Wager of Law
WAGER OF LAW
A procedure for defending oneself that could be used in a trial before one of the ancient courts of England.
A defendant who elected to "make his law" was permitted to make a statement before the tribunal, swear an oath that it was true, and present one or more individuals who swore that they believed he had told the truth under oath. This was the predominant form of defense in the feudal courts, and it persisted for a time in the common-law courts.
It had originated in Anglo-Saxon England in the ties of kinship that bound people together in the period before the year 1000, a time when each man was responsible for the acts of his blood relatives. Later, kinship gave way to a more tribal affiliation and a loyalty to the place of one's birth. When disputes more often than not led to violence, it seemed natural that neighbors would band together. They aligned themselves with a neighbor who was accused in court and swore that in good conscience they believed he was telling the truth. The number of oath-helpers required depended on the defendant's rank and the character of the lawsuit. Eventually it became standard practice to bring eleven neighbors into court to swear for the defendant. The oath-helpers were called compurgators, and the wager of law was called compurgation.

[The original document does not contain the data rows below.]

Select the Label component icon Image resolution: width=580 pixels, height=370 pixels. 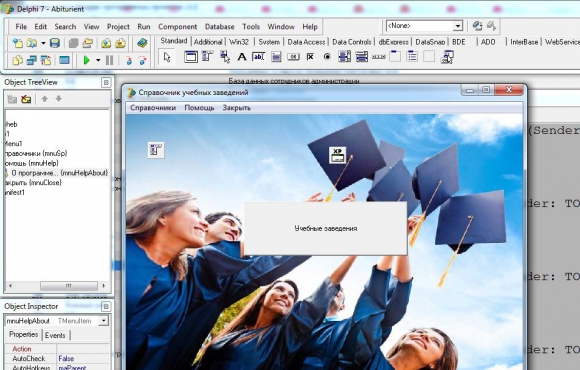click(242, 57)
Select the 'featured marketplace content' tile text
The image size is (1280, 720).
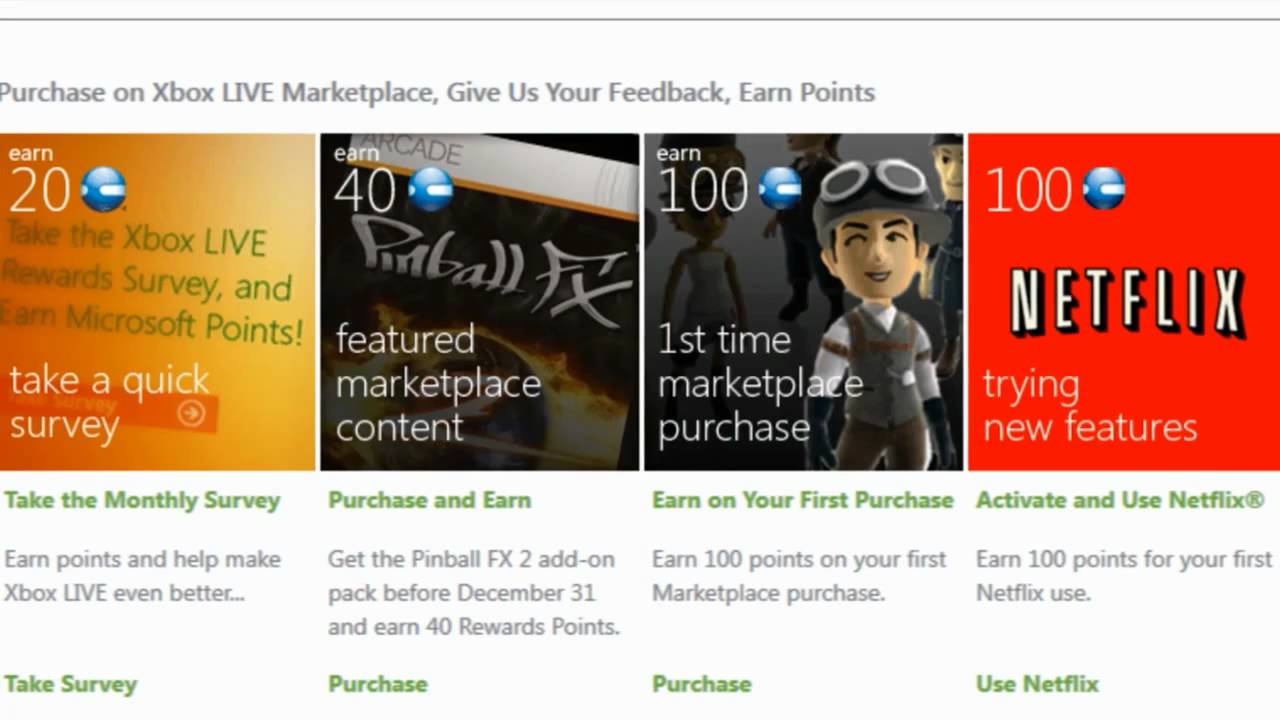coord(437,383)
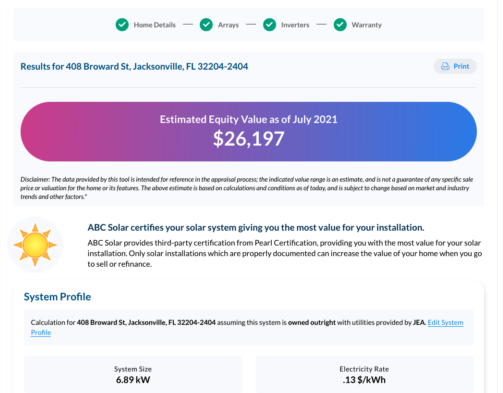This screenshot has height=393, width=503.
Task: Click the printer icon next to Print
Action: pos(445,66)
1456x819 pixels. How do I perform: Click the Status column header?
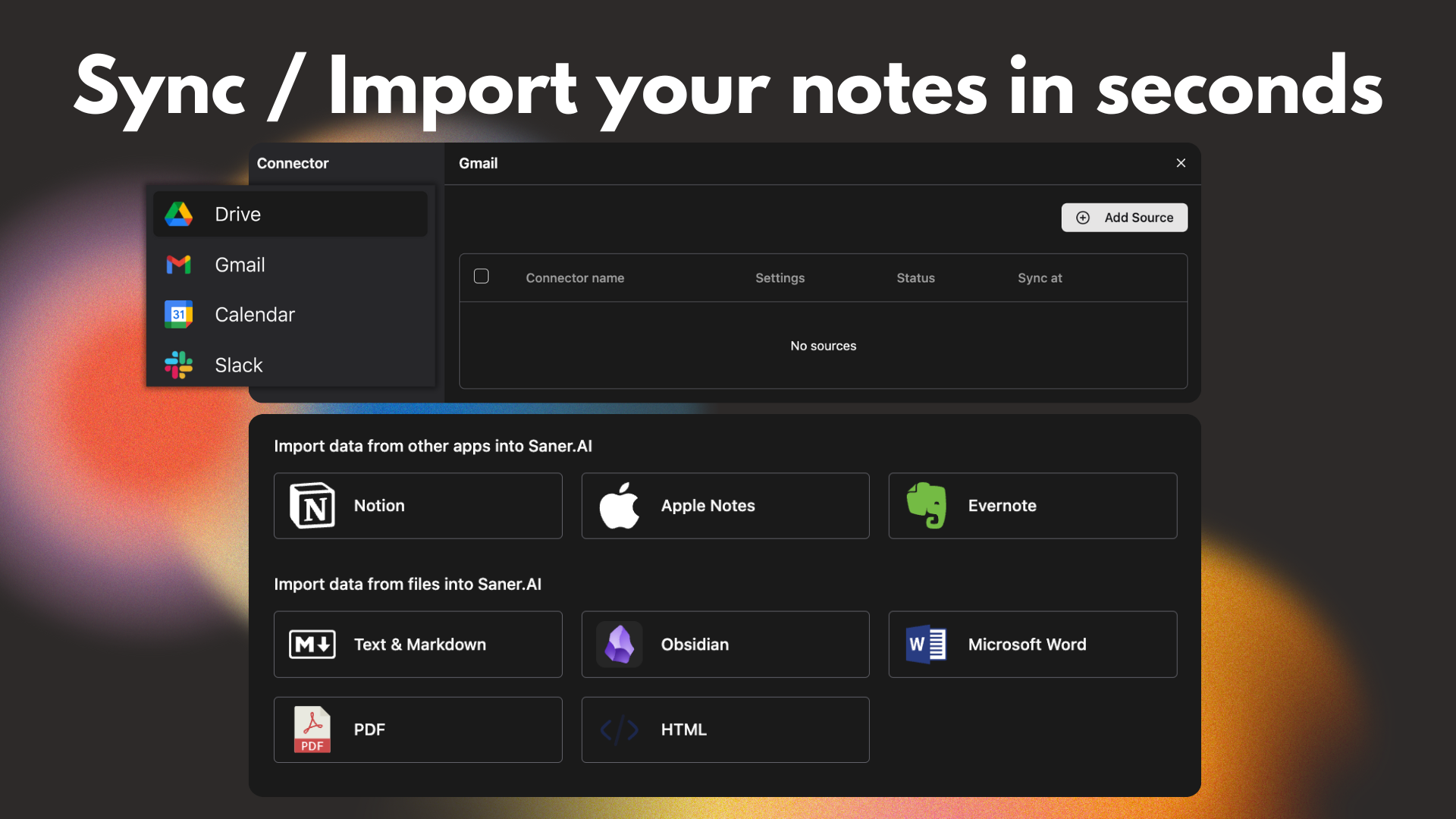[915, 278]
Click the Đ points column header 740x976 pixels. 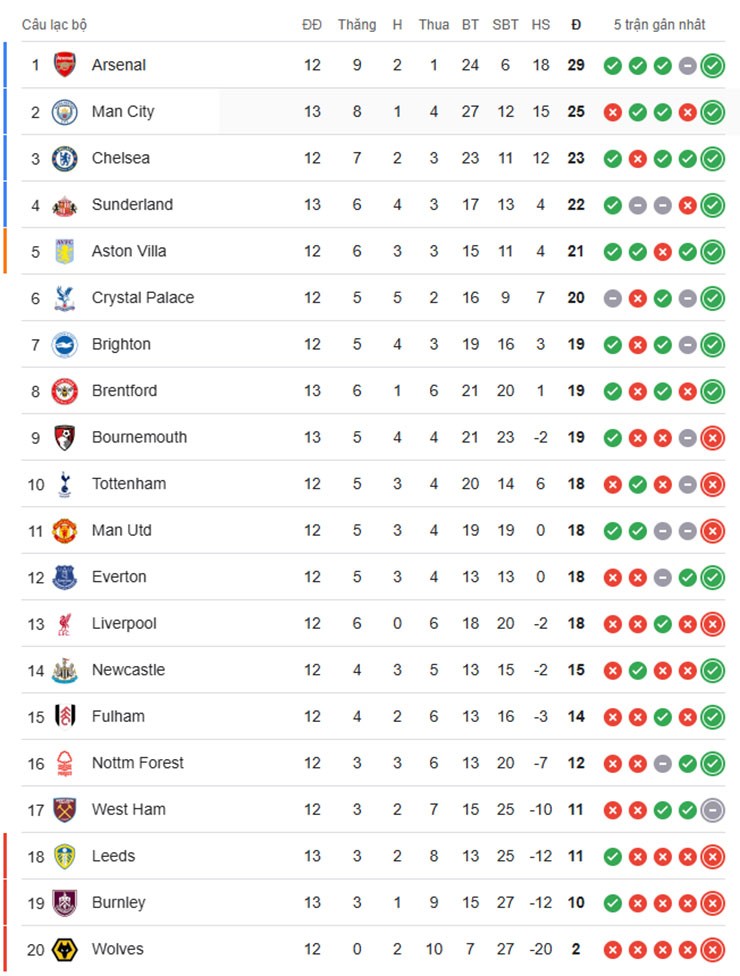(576, 24)
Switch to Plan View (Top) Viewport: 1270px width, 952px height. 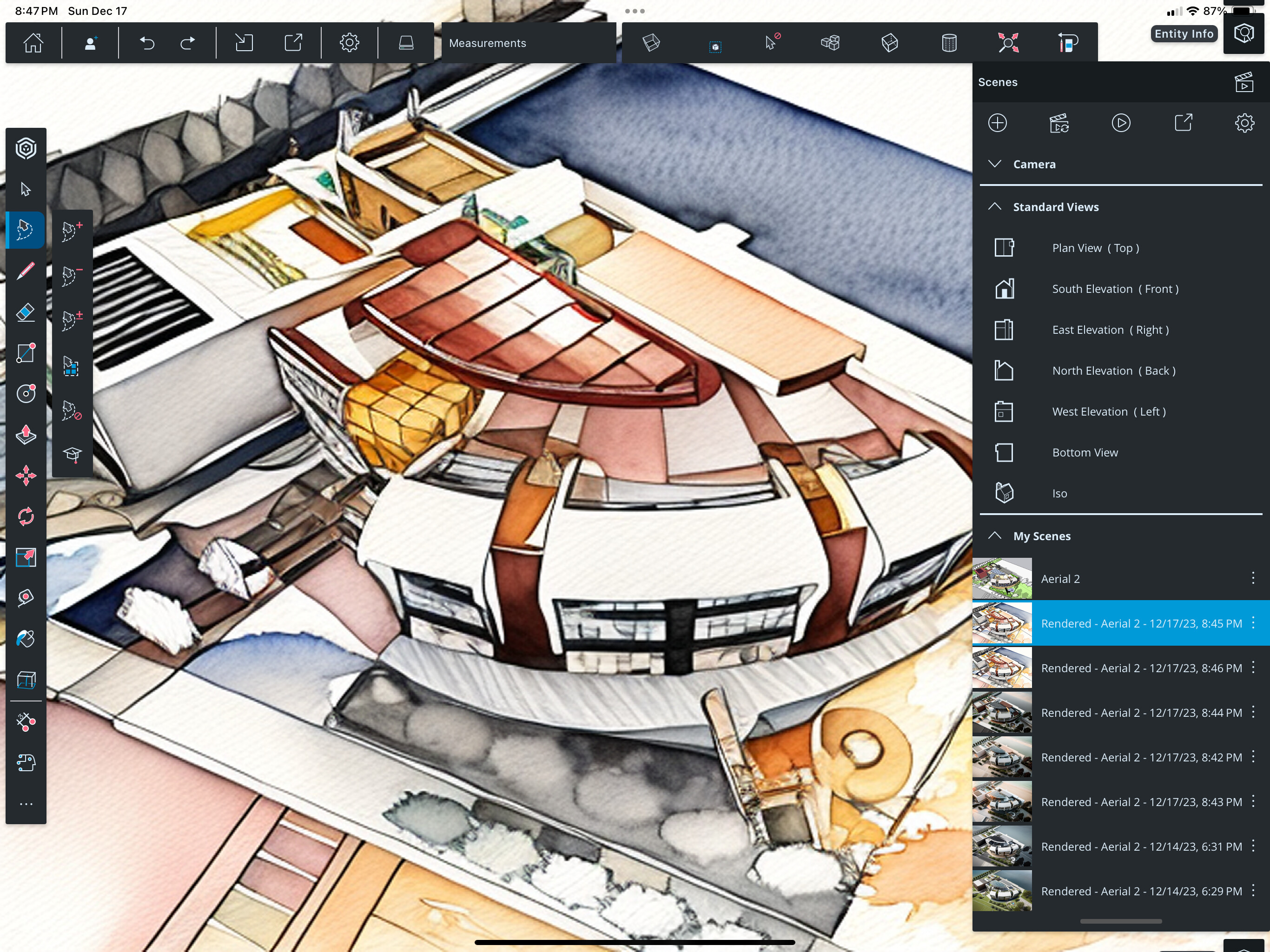coord(1095,248)
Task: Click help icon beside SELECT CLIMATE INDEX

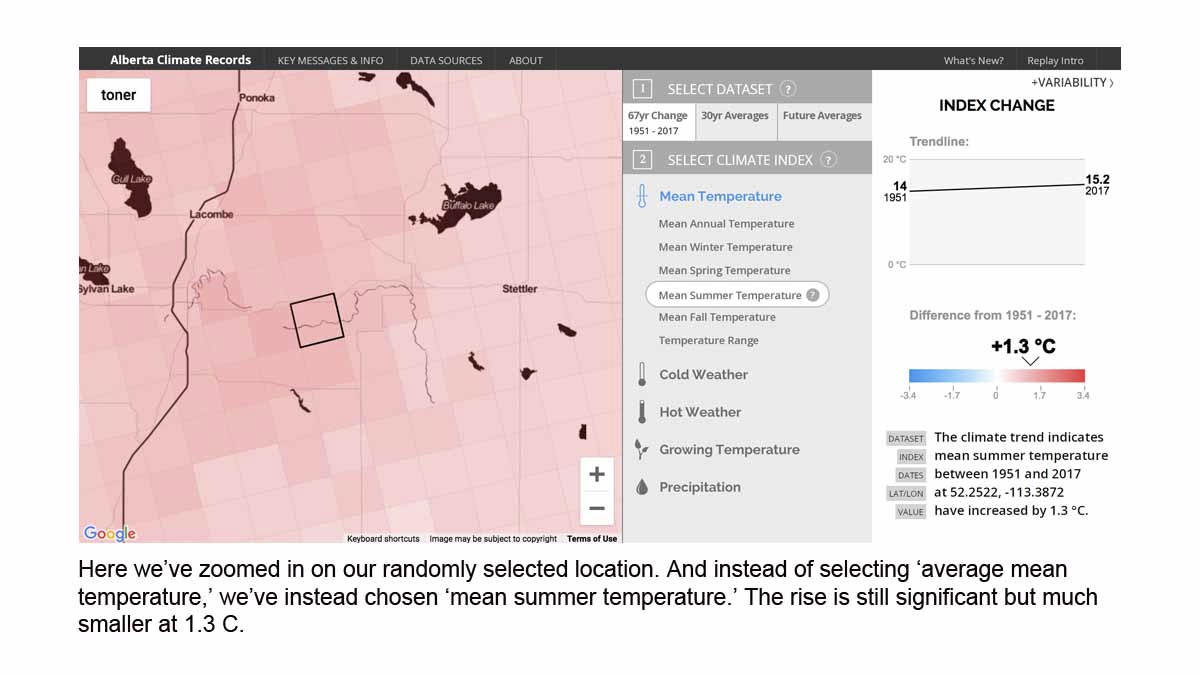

As the kings consolidated their power, suppressing violence and increasing the authority of the courts, the wager of law lost some of its ancient power and became a nuisance to litigants, who suspected that it frequently opened the door to false swearing. Different forms of action developed that did not permit the wager of law as a defense, and plaintiffs used them as much as possible. The procedure of wager of law had long since been obsolete when it was abolished during the reign of Henry IV (1399–1413).